Professor Albrecht (left) has joined McDaniel's philosophy department. (Jocelyn Hill / McDaniel Free Press).

When she isn’t teaching intro to philosophy and social justice here at McDaniel, Professor Danielle Albrecht can be found enjoying the outdoors hiking or leading her Dungeons and Dragons campaign.

Albrecht’s journey with philosophy was not intentional. She first pursued political science as an undergrad at University of Maryland Baltimore County. At UMBC she dove into metaphysics and began questioning how social justice plays into the nature of the world. Albrecht’s involvement with the Ethics Bowl at UMBC, a debate-style tournament discussing contemporary moral topics, further expanded her philosophical spark. She declared a double major and continued pursuing philosophy at the University of Wisconsin-Madison, where she taught ethics as an alumna prior to coming to McDaniel this fall.
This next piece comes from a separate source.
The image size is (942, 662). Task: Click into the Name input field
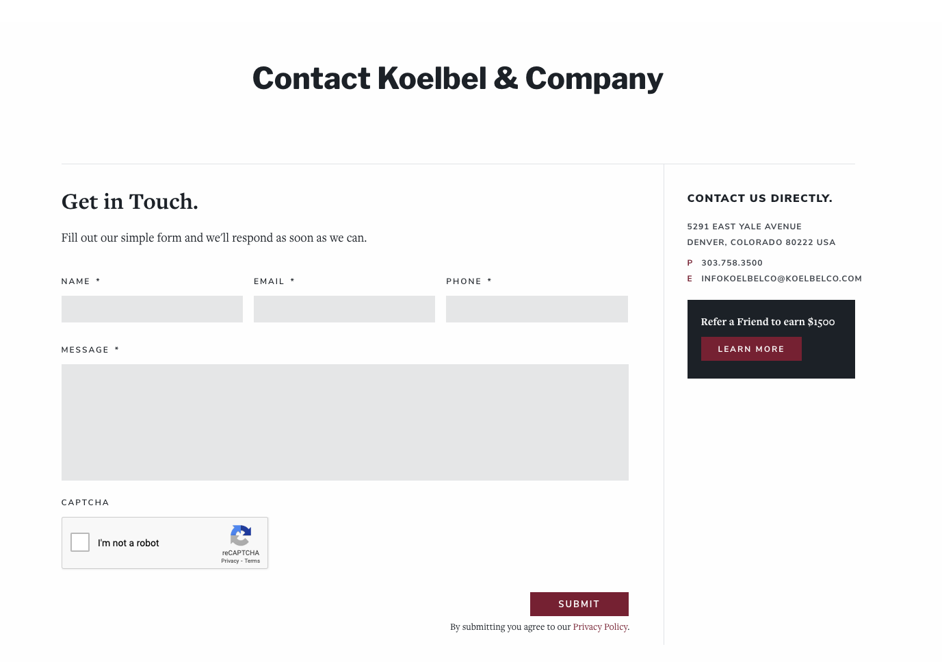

How has philosophy affected you?

My time on the Ethics Bowl team at UMBC significantly shaped my outlook and approach to philosophy, social political issues, and public speaking. One of the reasons I felt comfortable pursuing a profession in teaching at all is because I do not mind public speaking. I have to thank my time on the Ethics Bowl team for that.

What are your favorite parts about teaching philosophy?

There are a lot of things that I love about teaching. One of the things I love is the conversations that I get to have with students. There is something about being in a philosophy classroom that really captures students. It’s really meaningful to be able to engage with those students on topics that they never got to discuss before.

Even beyond that, helping students connect with their education in a more meaningful way I think is hugely useful. I love teaching philosophy! Issues of social justice especially has been my dream course.

Why should students try it?

There is a way in which we are educated that encourages us to think of ourselves as marketing commodities. I think that we see this when we see the skepticism we are faced with when we say we are studying philosophy. I find that an alienating approach to higher education and just your life. I would encourage individuals to take philosophy precisely because it offers an alternate view. It reminds you that your life—your collection of skills is not just a market commodity; it’s something important and valuable in itself.

How does philosophy benefit students?

You will come out of a philosophy classroom a more critical reader and a better, more comprehensive writer. And I think that philosophy does that in a way that few other disciplines can because it forces you to think not just about the content, but its structure. It makes you an active reader in a way that is very important.

Whether we are all aware of it or not, we all matter. We all have a role to play in this system of social cooperation we’ve set up. We all have some basic responsibility to take that role seriously. If we study philosophy, then I think it becomes even more apparent just how much of an impact we can have. One of the valuable things of philosophy is how it invites you to consider, “what can I do?”

Beyond that, philosophy is just cool!

What can be done to strengthen philosophy at McDaniel?

Ultimately what any philosophy department needs is majors. Vera Jakoby is a wonderful chair! She is a very warm presence. She makes you want to study philosophy! Having more students in philosophy classrooms is helpful, having more majors is helpful too!

Albrecht will be teaching intro to philosophy and issues of social justice this spring.